The figures released by the European Patent Office (EPO) on Thursday paint a grim picture of the European Union IT sector, but it also showed that some of the so-called global tech giants are not leading the way in innovation.
Figures released by the European Patent Office (EPO) Thursday showed the European Union IT sector lagging, but global tech giants also did not lead the way in patents last year.
China led in applications to the EPO for digital communication patents, but the EU also trailed behind Japan and the U.S. in the tech sector.
Samsung topped the list for most applications with 2,833. Google came in 50th and Apple did not make the list.

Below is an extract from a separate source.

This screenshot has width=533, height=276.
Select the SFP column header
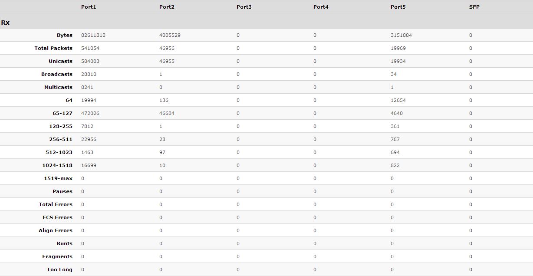(x=474, y=7)
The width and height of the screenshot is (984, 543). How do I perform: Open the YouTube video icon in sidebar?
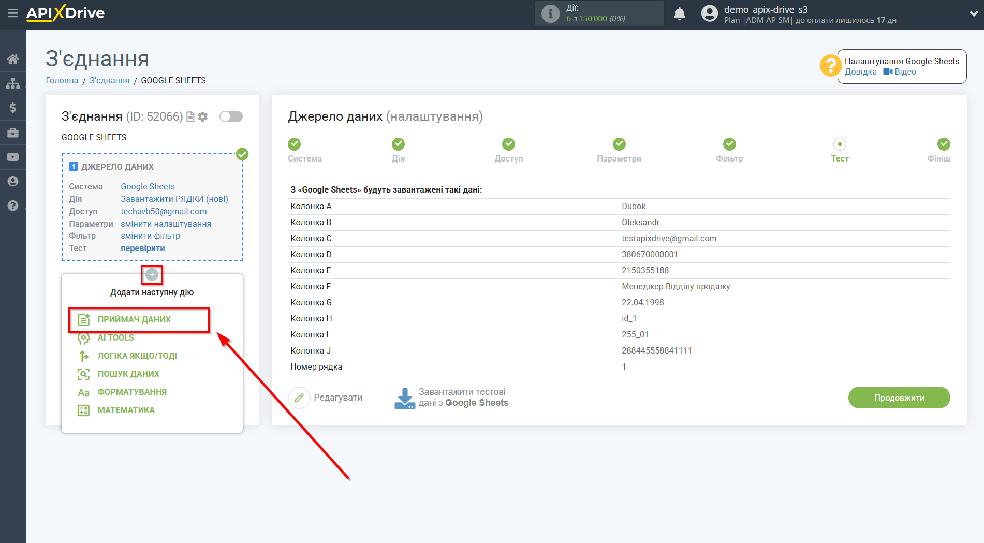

Flying the flag for Europe, Ericsson was listed 10th. Nokia was 19, showing a trend toward communications and mobile innovation, while Microsoft was 28th and Intel was 48th.
Of the 10 top technical fields for patent applications, digital communication was number three, with 9,101 applications, down 7 percent compared to 2012. In a close fourth position, computer technology was up 5 percent with 9,045 applications.
Medical technology and electrical machinery were the top two fields for patent applications, respectively.
The EPO granted the highest number of European patents ever last year, with 66,700, an increase of 1.6 percent over 2012. In total, the EPO received 266,000 applications, 2.8 percent more than in 2012. The U.S. and Japan again had the bulk of filings, while China, up 16.2 percent, and South Korea, up 14 percent, once more claimed the lion's share of growth.
"We feel that the results show a purely globalized innovative field where Europe is a player," said Chinese company Huawei, which was 11th with, 1,077 patent applications. "This increased competitiveness can only be seen as a positive and can only lead to more innovation."